The first part of the output will include some general notices. Not much can be done about these. This is more just to let you know what is happening.

Lost connection
The connection was dropped for some reason before it was properly closed by both ends. They may have clicked on a link before the page was finished loading, hit reload, etc. Or there may have been some networking problems between their machine and the server.
Timed out
A response or close of the connection was not received within the timeout period. Some browsers don't respond properly and could cause this, or it could just be a network problem.
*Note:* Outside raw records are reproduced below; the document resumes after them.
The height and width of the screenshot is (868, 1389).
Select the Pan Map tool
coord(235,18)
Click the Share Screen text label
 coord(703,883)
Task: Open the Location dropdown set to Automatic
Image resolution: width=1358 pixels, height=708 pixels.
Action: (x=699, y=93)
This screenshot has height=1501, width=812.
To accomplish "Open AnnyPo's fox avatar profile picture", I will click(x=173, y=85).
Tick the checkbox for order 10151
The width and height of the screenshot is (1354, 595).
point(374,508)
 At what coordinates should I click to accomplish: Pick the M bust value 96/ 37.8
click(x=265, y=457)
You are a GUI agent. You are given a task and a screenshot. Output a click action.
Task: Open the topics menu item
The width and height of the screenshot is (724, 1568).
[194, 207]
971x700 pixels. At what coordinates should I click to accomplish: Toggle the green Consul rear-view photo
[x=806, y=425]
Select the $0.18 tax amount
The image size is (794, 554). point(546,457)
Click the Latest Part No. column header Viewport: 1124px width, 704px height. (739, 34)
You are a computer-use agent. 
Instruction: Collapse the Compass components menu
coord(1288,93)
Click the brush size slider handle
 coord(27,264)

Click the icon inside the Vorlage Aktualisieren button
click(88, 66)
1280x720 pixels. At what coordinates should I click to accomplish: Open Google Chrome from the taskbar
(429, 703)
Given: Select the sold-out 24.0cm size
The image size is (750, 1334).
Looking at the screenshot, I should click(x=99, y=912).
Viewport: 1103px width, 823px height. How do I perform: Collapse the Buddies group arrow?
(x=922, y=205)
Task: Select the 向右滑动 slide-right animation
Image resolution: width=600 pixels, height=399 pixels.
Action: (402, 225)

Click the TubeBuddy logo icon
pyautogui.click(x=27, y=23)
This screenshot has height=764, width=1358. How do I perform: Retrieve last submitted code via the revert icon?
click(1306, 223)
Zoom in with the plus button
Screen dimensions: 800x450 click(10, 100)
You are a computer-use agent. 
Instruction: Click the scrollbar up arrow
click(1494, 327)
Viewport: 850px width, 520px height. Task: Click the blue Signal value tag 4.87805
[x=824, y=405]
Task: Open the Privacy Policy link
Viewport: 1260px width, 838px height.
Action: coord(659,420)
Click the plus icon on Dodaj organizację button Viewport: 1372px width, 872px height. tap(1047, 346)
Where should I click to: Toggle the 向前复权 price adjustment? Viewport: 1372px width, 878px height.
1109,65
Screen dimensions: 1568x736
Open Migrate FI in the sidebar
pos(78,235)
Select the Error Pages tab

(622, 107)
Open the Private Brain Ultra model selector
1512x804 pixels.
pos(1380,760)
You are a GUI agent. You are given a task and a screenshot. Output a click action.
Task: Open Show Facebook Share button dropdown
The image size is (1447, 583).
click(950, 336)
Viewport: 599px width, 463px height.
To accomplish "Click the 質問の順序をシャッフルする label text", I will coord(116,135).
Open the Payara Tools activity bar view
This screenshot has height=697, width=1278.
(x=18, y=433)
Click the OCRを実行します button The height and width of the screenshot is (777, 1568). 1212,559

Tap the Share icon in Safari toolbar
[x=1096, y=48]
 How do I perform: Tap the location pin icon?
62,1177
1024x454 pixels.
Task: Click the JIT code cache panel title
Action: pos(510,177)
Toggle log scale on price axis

Network unreachable or No route to host
A networking problem occurred and we couldn't talk to the browser.
CGI script warning lines
This is the number of lines in the error log that don't appear in the standard format. These are produced by CGI scripts and are usually warnings, but could be errors(are definitely errors if you have "Bad headers"). You will have to look at the error log for more details.
Does Not Exist
This file was not found on the system. Look at the referrer for what page thinks it should be there. If it is referred from a search engine, you may be able to tell the search engine to delete references to the file. Check with the search engine's pages to find out how.
Can't read directory
The server has permission to access files in the directory, but not permission to read it. The main reason to try and read the directory is for an index of that directory.
Invalid URI
There was garbage where the server expected a request to be. The main form I've seen this take is when the browser send a goofed up Accept: header(what MIME types the browser supports).
Filename too long
Just what it says. Usually caused by an unterminated HREF.
Bad headers
A CGI program produced some output before it produced valid HTTP headers. Usually caused by an error in the program.
Permission denied
Either a page doesn't have read permission for the web server, or a CGI doesn't have execute permission set. Also happens when it is not a normal file or directory..
Unable to include
Couldn't include the file in a Server Side Include for some reason. Most often because the file doesn't exist.
Bad user
Not a recognized name for a page requiring authorization.
Password mismatch
An incorrect password was entered for the user.